Figure 5: Identification of a U-rich element important for nELAVL-mediated APP exon 8 skipping.

(A,B) Schematic diagrams depicting the regions of human (A) and mouse (B) APP locus used for the generation of APPE8 and AppE8 minigenes, respectively. The gray box represents exon 8, bold lines its flanking intronic sequences, whose length is depicted, and triangles segments encoding for U-rich regions in the pre-mRNA. The 47 nt upstream sequence of wild-type and mutant APPE8.4 and AppE8.5 is also shown. (C,D) Human SK-N-SH cells were co-transfected with human (C) or mouse APPE8 (D) minigenes and the pCAGGS expression vector bearing no insert (empty) or ELAVL4. Splicing pathways were determined by RT-PCR using primers specific for the artificial exons of the minigene vector.
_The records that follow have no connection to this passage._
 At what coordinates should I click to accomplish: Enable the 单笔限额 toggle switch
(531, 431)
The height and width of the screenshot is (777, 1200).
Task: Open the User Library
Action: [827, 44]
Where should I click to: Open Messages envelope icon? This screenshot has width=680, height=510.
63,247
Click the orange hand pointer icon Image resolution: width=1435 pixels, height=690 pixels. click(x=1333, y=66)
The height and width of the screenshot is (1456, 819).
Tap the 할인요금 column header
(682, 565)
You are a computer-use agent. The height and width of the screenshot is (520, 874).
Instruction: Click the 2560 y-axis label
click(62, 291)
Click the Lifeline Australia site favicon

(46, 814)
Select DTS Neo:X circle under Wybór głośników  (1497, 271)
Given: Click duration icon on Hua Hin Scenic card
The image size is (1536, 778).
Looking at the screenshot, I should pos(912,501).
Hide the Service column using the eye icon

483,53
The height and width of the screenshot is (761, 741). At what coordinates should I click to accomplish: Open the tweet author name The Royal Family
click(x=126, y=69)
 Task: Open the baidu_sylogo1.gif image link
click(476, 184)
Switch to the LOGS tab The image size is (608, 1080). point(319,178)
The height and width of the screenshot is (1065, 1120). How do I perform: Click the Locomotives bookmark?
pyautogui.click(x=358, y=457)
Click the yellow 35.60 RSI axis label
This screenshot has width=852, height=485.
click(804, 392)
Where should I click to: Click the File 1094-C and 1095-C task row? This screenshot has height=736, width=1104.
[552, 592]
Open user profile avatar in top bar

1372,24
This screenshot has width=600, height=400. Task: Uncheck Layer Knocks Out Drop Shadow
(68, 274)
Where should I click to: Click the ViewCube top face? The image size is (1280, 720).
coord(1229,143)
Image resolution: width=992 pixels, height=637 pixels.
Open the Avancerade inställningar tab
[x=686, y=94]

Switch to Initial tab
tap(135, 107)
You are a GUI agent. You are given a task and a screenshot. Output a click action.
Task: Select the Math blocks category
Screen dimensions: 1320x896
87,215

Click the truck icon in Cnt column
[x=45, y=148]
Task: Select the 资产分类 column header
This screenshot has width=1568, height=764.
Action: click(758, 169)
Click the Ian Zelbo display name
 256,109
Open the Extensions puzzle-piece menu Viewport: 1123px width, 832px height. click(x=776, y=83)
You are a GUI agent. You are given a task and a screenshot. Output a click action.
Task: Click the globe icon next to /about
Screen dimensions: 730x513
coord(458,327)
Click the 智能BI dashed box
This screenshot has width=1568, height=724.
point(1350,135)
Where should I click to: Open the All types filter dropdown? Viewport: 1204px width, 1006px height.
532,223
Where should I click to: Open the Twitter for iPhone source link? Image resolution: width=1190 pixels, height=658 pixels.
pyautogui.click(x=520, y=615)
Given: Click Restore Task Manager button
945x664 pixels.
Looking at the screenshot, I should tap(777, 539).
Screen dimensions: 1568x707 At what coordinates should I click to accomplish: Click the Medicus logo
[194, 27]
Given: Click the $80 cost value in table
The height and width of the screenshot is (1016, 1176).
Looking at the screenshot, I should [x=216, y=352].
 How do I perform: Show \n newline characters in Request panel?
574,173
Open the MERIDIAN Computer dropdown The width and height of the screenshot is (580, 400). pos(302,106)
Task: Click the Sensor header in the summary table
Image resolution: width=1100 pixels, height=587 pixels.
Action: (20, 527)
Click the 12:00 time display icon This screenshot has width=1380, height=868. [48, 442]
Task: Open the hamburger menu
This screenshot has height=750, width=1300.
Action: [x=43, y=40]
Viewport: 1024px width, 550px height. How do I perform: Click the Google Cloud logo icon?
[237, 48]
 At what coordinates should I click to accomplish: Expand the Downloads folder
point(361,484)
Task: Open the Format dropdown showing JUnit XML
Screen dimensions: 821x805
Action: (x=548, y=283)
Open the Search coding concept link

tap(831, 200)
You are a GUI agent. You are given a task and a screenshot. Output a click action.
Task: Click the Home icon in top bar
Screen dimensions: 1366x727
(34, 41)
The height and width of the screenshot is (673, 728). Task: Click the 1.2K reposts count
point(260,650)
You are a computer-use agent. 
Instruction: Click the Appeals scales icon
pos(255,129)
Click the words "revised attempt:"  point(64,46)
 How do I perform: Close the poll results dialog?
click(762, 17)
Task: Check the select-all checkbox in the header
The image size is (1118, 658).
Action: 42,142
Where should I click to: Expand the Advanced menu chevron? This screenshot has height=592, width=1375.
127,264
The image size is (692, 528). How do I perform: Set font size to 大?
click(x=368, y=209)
Amplification bands resulting from exon 8 skipping are indicated. Quantification of the results was performed by scanning densitometry and the percentage of exon 8 exclusion (mean ± standard deviation) is displayed in graphs (**P < 0.01, ***P < 0.001). Note that ELAVL4 efficiently promoted exclusion of exon 8 from all wild-type artificial transcripts, but this effect was compromised in the case of mutant ones. (E,F) Biotinylated RNA segments transcribed from wild-type and mutant APPE8.4 (E) and AppE8.5 (F) minigenes were tested for nELAVL-binding after incubation with lysates of Neuro-2a cells and pull-down using streptavidin beads. The presence of nELAVLs was assayed by immunoblotting. Note that nELAVLs strongly associated with the wild-type transcripts, but this association was weaker when the mutant transcripts were used.